Music Manager running on X4 is miles ahead of trying to play back music files and create play lists with whatever shit-ware shipped with X3. It still isn't perfect; I've managed to hang it up twice by just playing MP3 files, but, as with Photo Manager, it isn't a big deal to close it down and re-open it.

Video under Xandros is, as far as I have been able to tell, a complete and utter waste land. To date, I have yet to be able to play a DVD movie on this machine. Worse, following the copious advice to rectify the situation has disabled the ability to play any movies in any format. If the Xandros/Debian/Open Source communities cannot make this a painless process, no Linux distro will ever have penetration outside the propeller-head Linux groupies.

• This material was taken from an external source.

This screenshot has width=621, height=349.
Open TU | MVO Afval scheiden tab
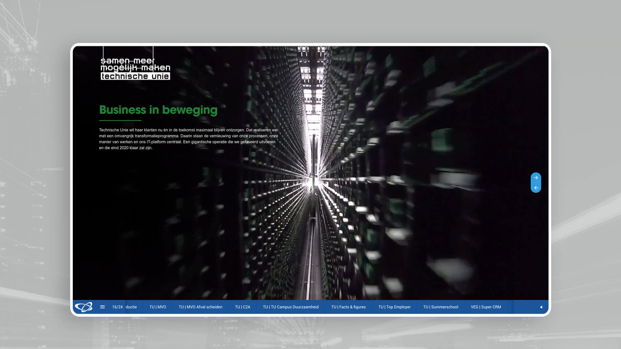[x=200, y=307]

I had Limewire under X3. It appears that it is not possible to use it under X4. Xandros Networks doesn't seem aware it exists and attempts to install from the download file that I used under X3 just hangs the system to hard reset.

I had considered attempting to construct a media PC running Xandros, but that would be just too painful. Instead, my strategy is as follows:

My laptop will remain a Win2K machine until it completely dies. I am going to look into getting a new battery (the existing one only lasts about five minutes when unplugged). Right now, the system is burdened with loads of software and remnants of software that I don't use. I will soon start working on getting all data off the internal hard drive, then revert back to the delivered system. It will probably take several days even with a high-speed internet connection before Windows and Internet Explorer are back up to current release, but I'm hoping the pain of going through this will bring back some of the performance I have lost over seven years of accumulated cruft.

I'm going to go ahead and build a small-form-factor PC, but it will be just running the stock motherboard, DVD-R, and a smallish hard drive (no more than 100 GB). It will be running Xandros, but its only function will be web browsing and MP3 juke box. Rather than trying to run video through the PC and display it on a flat panel monitor, I'm just going to get a flat panel TV with VGA input and a decent screen resolution. The Xandros box will just be another video source connected to the TV. The new system won't even have a printer. I have a laser than only works when it is directly cabled to my Win2K laptop that spits out a couple pages a week. It is still using the original toner cartridge that came with it when I bought it in 2002. I purchased a second toner cartridge at the time, but it's still sitting in the box. My current Xandros machine has no printer, and in three months, I've yet to miss it.

Linux has made giant leaps in the last few years, so maybe in another few years, it will be ready for prime time. I'll keep using it, but only with my trusty Win2K close by. Life is too short to spend all my free time trying to convince my PC to perform basic functions. Like I keep saying, I guess I'm just not smart enough to use Linux and I grow tired of being made to feel stupid.